O Que Comer Antes de Fazer Desporto
Idealmente deves comer até cerca de uma hora antes de iniciar a prática desportiva, porque assim consegues ingerir os nutrientes necessários, ao mesmo tempo que evitas o desconforto abdominal.
Idealmente essa refeição deve conter alimentos fornecedores de hidratos de carbono de absorção lenta ou complexos e que se encontram, habitualmente, presentes em alimentos pouco processados, como por exemplo:
* Massa
* Arroz
* Batata
* Cereais
* Leguminosas
* Fruta
Por outro lado, deves mesmo evitar alimentos com hidratos de carbono de absorção rápida ou simples, nomeadamente bolachas, cereais de pacote e barras de cereais: podem ser muito saborosos, mas não saciam o suficiente e não são nutricionalmente uma boa solução.
Depois da Atividade Física
Depois de todo o gasto energético durante o exercício físico, deves repor as reservas de glicogénio e de minerais que perdes durante a prática desportiva.

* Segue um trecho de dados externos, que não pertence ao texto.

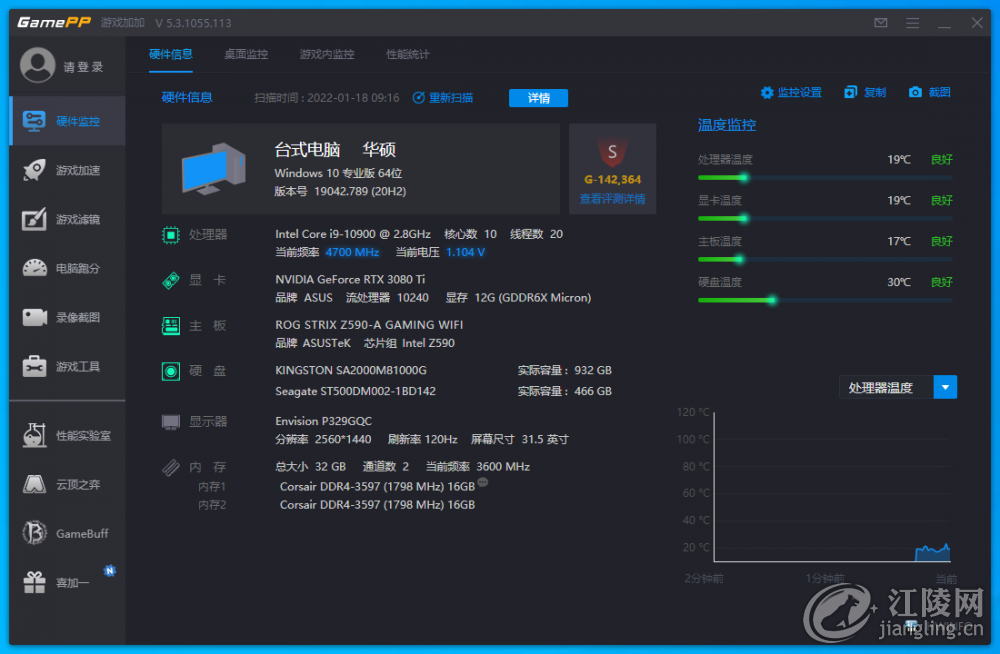
Task: Expand the 处理器温度 chart dropdown arrow
Action: pyautogui.click(x=945, y=387)
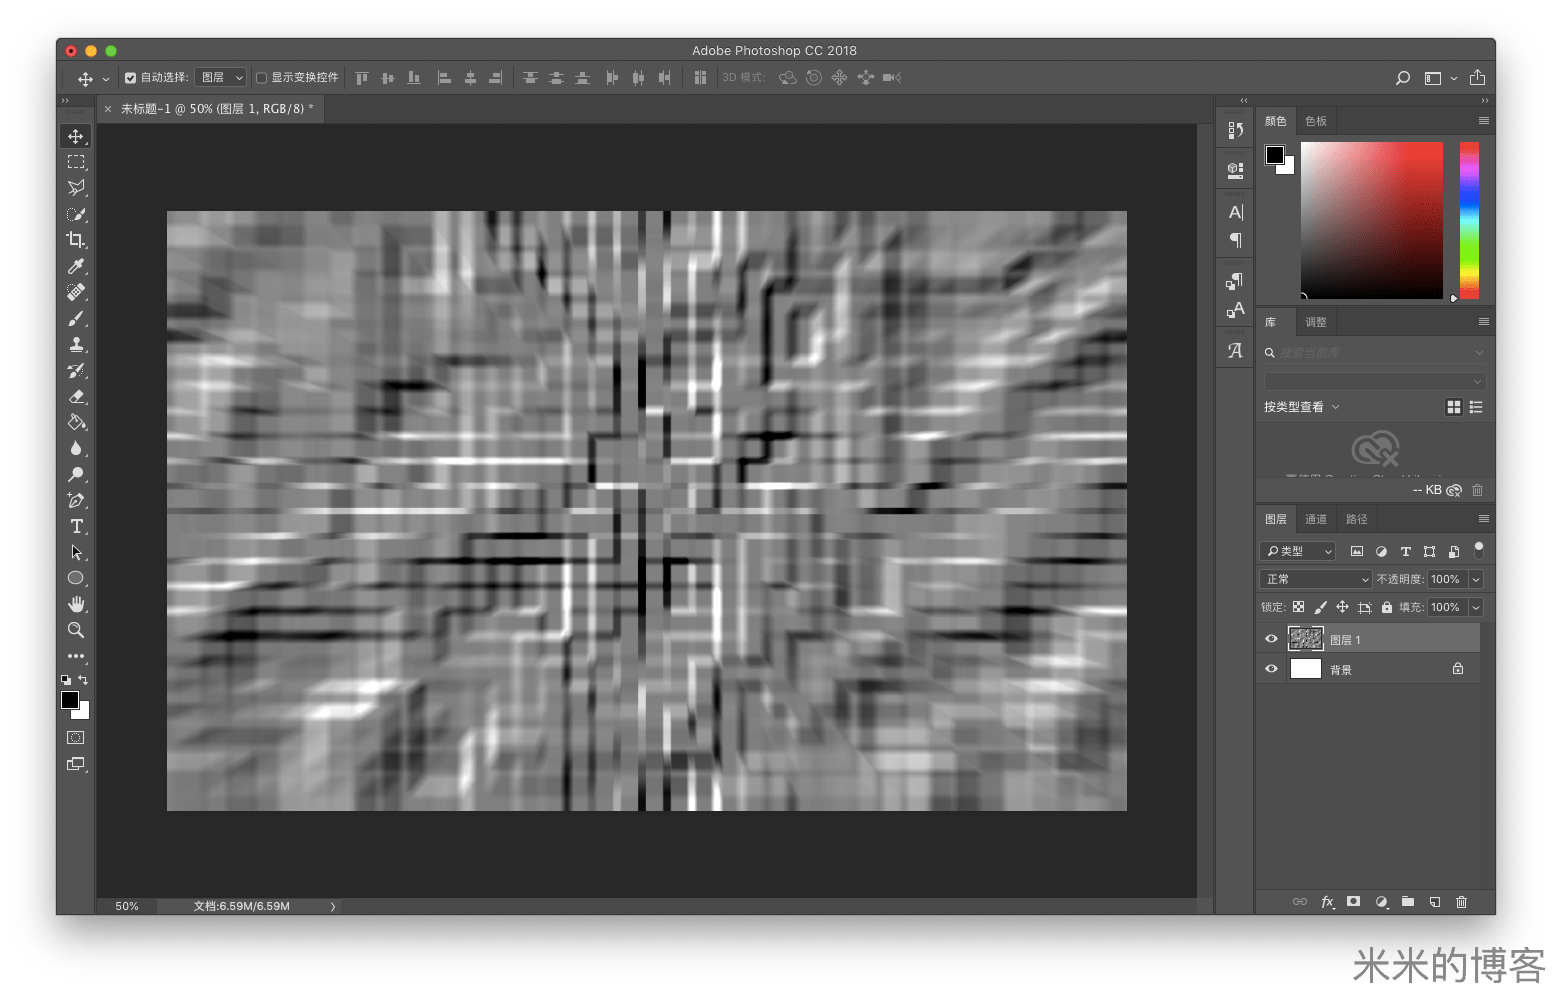The image size is (1552, 989).
Task: Enable the 显示变换控件 checkbox
Action: coord(262,78)
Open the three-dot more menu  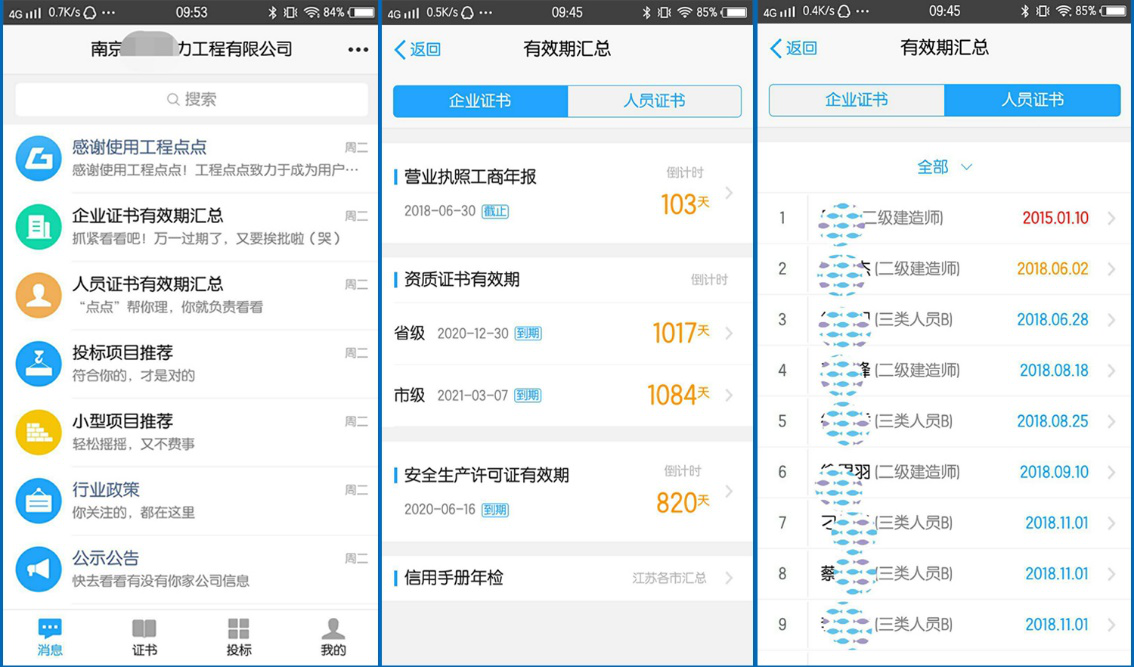click(x=357, y=50)
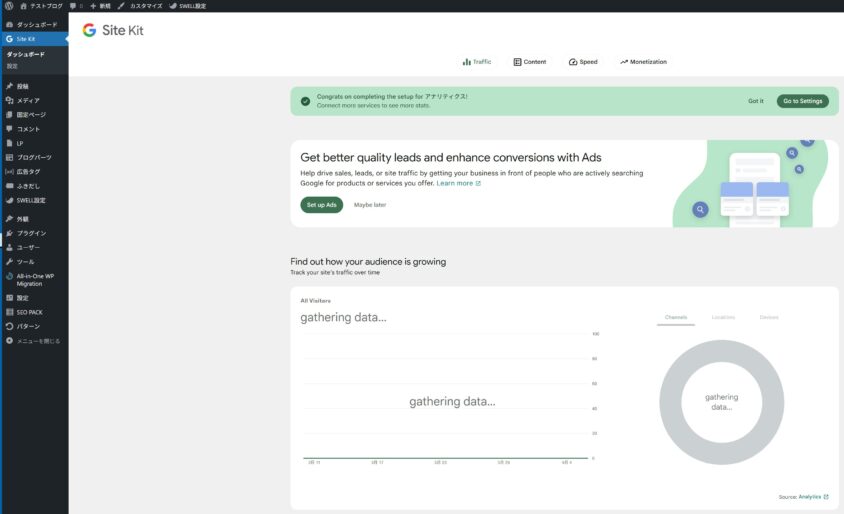The image size is (844, 514).
Task: Select the Content navigation tab
Action: [x=530, y=62]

Algumas das opções mais rápidas e comuns são as bebidas desportivas. Mas há outros alimentos que também são benéficos, principalmente os que são ricos em proteínas, para ajudarem não só na recuperação muscular, como no aumento da massa muscular.
Conhece alguns bons exemplos de alimentos que deves consumir e que são ricos em proteína:
* Carne
* Peixe
* Ovos
* Leite
* Iogurte
* Frutos secos
Beber Água
Não sendo propriamente um alimento, a água é fundamental para todo o organismo, mas ainda mais com a prática desportiva regular ou intensa. Isto porque uma hidratação insuficiente pode levar ao aparecimento de caibras musculares ou até de lesões, em défices mais graves.
A Alimentação Deve Ser Individualizada
Este é um ponto extremamente importante e, muitas vezes, desconsiderado. Assim, deves ter sempre em atenção que as dicas e sugestões que partilhamos contigo são genéricas e que, para um aconselhamento personalizado, deves consultar um profissional. Será ele a fazer todas as avaliações necessárias e a dar-te um plano alimento que te ajude a alcançar as metas desejadas.
Até lá, existem sugestões e dicas que partilhamos contigo que poderão ser bastante úteis, mas, por algum motivo, não resultarem contigo ou não serem suficientes. Assim sendo, a consulta junto de quem mais sabe é extremamente importante.